In the beginning, no barracks were completed so the women slept in the factory hall. Eventually twelve barracks were completed, but only four were for prisoners living quarters. Fifty-four guards served at the camp; twenty-seven men and twenty-seven women. Most of the women guards served at other camps; many trained at Flossenburg, two at Gross Rosen and two in Ravensbruck before they arrived at Helmbrechts. The male guards however, were mostly older Germans or ethnic Germans who were no longer combat worthy.

Herta Haase, Erna Achtenberg, Erna Achtenberg, Ellia Mains, Ingeborg Schimming, Ruth Hildner, were just some of the female SS troops stationed in the camp. The male guards profiles however are unknown by the most part. According to a postwar testimony of overseer Elli Mains, relations between the male and female guards were "very good." The camps population was mainly non-Jews, but in March 1945, a group of over 500 Jewish women arrived on foot from the Gruenberg subcamp in Poland.

Many died as a result of beatings due to lack of productivity.

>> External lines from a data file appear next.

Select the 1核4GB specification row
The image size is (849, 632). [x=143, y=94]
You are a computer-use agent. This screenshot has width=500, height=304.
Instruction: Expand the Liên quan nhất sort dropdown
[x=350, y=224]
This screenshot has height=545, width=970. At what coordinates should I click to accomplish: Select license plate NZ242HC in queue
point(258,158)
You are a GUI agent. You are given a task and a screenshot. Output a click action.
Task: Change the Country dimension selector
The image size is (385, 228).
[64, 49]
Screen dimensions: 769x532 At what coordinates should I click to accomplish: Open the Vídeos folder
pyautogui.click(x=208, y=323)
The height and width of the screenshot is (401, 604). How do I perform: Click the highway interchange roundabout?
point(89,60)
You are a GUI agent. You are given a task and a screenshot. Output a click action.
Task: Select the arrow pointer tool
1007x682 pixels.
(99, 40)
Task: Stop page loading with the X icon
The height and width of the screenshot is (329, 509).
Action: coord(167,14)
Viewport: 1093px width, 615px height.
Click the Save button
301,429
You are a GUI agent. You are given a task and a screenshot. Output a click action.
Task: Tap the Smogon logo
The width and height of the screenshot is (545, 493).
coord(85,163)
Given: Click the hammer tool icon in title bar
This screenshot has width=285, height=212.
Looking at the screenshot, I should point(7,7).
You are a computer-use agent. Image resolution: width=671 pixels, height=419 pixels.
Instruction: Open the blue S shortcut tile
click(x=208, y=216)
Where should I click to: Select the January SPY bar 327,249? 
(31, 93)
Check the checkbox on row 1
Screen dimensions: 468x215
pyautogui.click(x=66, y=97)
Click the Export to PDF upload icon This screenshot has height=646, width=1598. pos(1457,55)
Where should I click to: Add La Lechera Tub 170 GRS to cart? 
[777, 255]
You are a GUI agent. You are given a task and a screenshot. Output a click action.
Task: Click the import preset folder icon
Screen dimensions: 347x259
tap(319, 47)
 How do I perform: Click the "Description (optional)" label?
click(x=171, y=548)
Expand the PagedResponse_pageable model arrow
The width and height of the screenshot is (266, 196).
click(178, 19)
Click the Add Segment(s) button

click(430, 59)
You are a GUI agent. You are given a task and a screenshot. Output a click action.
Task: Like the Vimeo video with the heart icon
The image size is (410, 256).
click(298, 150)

In early April 1945 the front closed in on Germany. Commandant Doerr ordered the women to depart on a death march to Dachau. Along the way the Nazi guards learned that the US army liberated the camp and turned the march into Czechoslovakia. Along the way many prisoners died. The Germans left all the non-Jewish women at the Zwodau subcamp on the seventh day of the march but took with them the 167 Jewish women. The march ended on May 8 in a small farming village in Czechoslovakia where the US staged an air raid on the group, killing a pregnant SS woman and injuring two other female guards. The US army found the inmates the next day. The camp at Helmbrechts was liberated the same day as Bergen Belsen, April 15, but no inmates remained behind. The non-Jews had been left at the Zwodau camp in what is today Czechoslovakia.